Cae la noche, calles sin niños, nervios en el estómago, zapatos limpios y a la cama muy temprano porque vienen los Reyes Magos. Bendito engaño ... de nuestros padres con el que nos dibujaban ilusión en nuestras vidas. Y es que, como dijo el filósofo Jacques Derrida, «lo relevante en la mentira no es nunca su contenido, sino la intencionalidad del que miente». Por eso creo, sinceramente, que el propósito de cualquier padre o madre en estas fechas mágicas es el de acercar a sus hijos una pequeña porción de la alegría del cielo envuelta en papel de regalo.

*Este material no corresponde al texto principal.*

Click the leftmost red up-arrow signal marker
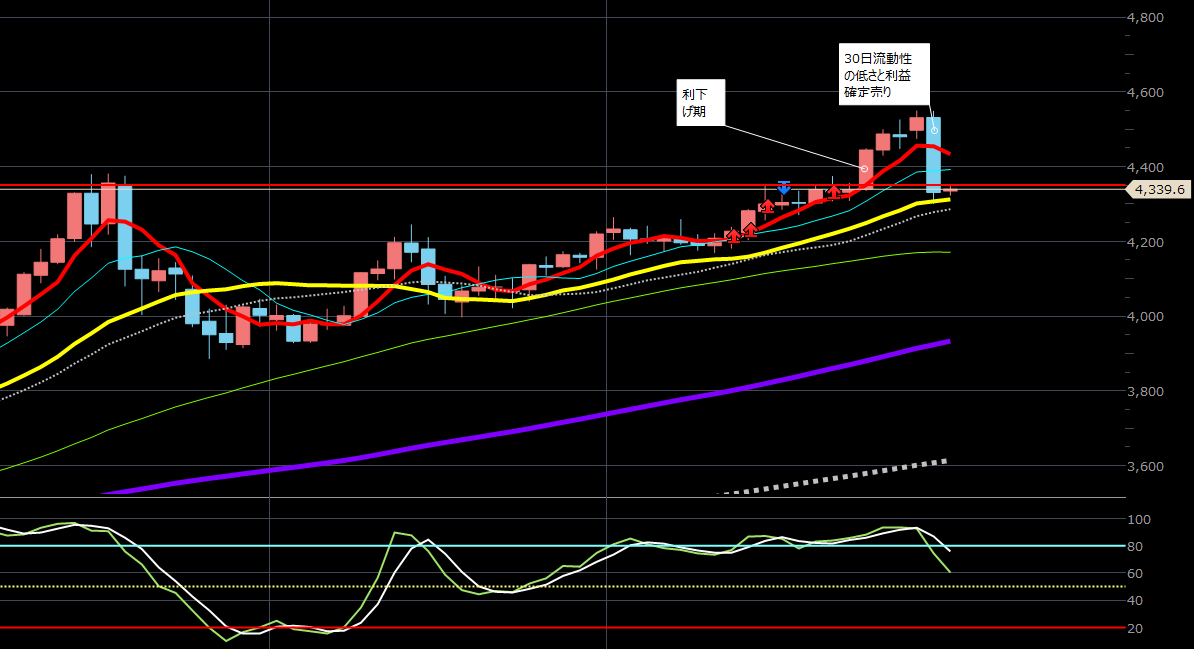 pos(733,235)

Pero pasan los años. Y no solo descubrimos la verdad de esta ensoñación, sino que la vida nos obsequia con otros presentes que van minando poco a poco aquella inocencia primera. Ahora, ya grandes y con canas, surge la pregunta: ¿para qué? ¿Acaso tiene sentido adulterar una vida gris con luces de esperanza? Si al final son la tristeza, la angustia, la muerte, la enfermedad, la soledad y otras compañeras similares las que cubren con su sombra nuestro horizonte, ¿qué sentido tiene, por tanto, lo que hacemos en Navidad? Es posible que el siguiente apólogo nos ayude a responder a estos interrogantes que, desgraciadamente, no pocos se hacen en estas fechas.
Dice la leyenda que, en realidad, los Reyes Magos fueron cuatro: Melchor, Gaspar, Baltasar y Artabán. Este último no alcanzó al abigarrado séquito real para ir a Belén, debido a lo que le sucedió por el camino. Así lo describe Henry van Dyke en su cuento de Navidad: 'El otro rey Mago'.

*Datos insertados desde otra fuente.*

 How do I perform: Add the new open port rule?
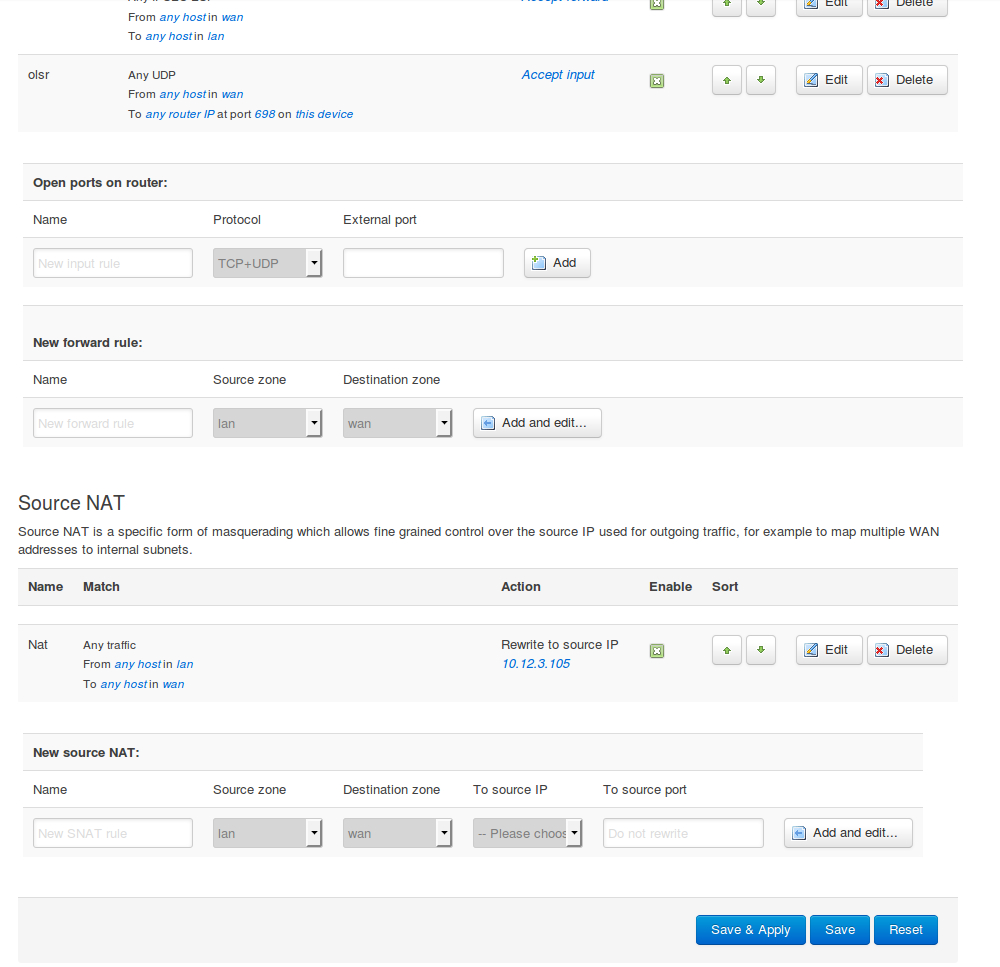coord(557,263)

Cada soberano portaba un presente para el Niño Dios: oro, incienso y mirra. Artabán partió con tres regalos: un diamante, un jaspe de Chipre y un rubí. Pero, en mitad del camino, nuestro rey se encontró con un hombre moribundo que había sido atacado por unos bandidos. Se entretuvo en sanar sus heridas y le ofreció el diamante para que recuperase lo robado. Por eso, cuando llegó al punto de encuentro, Melchor, Gaspar y Baltasar ya habían partido. Así que reinició su camino en solitario.
Cuando llegó a Belén, ni Jesús ni sus padres se encontraban allí. Sin embargo, fue testigo de la matanza de los niños ordenada por Herodes. Amparando a una de aquellas madres con su hijo, intercambió el rubí que llevaba con un soldado para salvar la vida del pequeño. Y, cuando quiso escapar de allí, fue capturado y puesto en prisión durante 30 años.
Al salir de su cautiverio, supo que aquel niño de la estrella naciente, a pesar de su bondad y sus milagros, había sido condenado a muerte. Raudo y veloz, puso rumbo a Jerusalén con la intención de comprar la salvación de Jesús con el jaspe que le quedaba. Pero el destino quiso que dicho presente fuese la ofrenda con la que Artabán salvó a una muchacha de la prostitución.
Parece ser que, como en la vida misma, nuestro rey fracasó en su intento de ser feliz, encontrando al Mesías. Pero estando en el lecho de muerte, Artabán recibió la visita de Jesús resucitado, quien le agradeció todos sus regalos. «¿Cuándo, Señor?», preguntó el rey. Y Jesús le dijo: «Cada vez que ayudaste a uno de mis hermanos, conmigo lo hiciste». De ahí que, cuando regalamos actos de amor, se lo hacemos a Cristo. Y Él, a su vez, a nosotros. Eso es Navidad: Cristo que nace en el pesebre de nuestro corazón.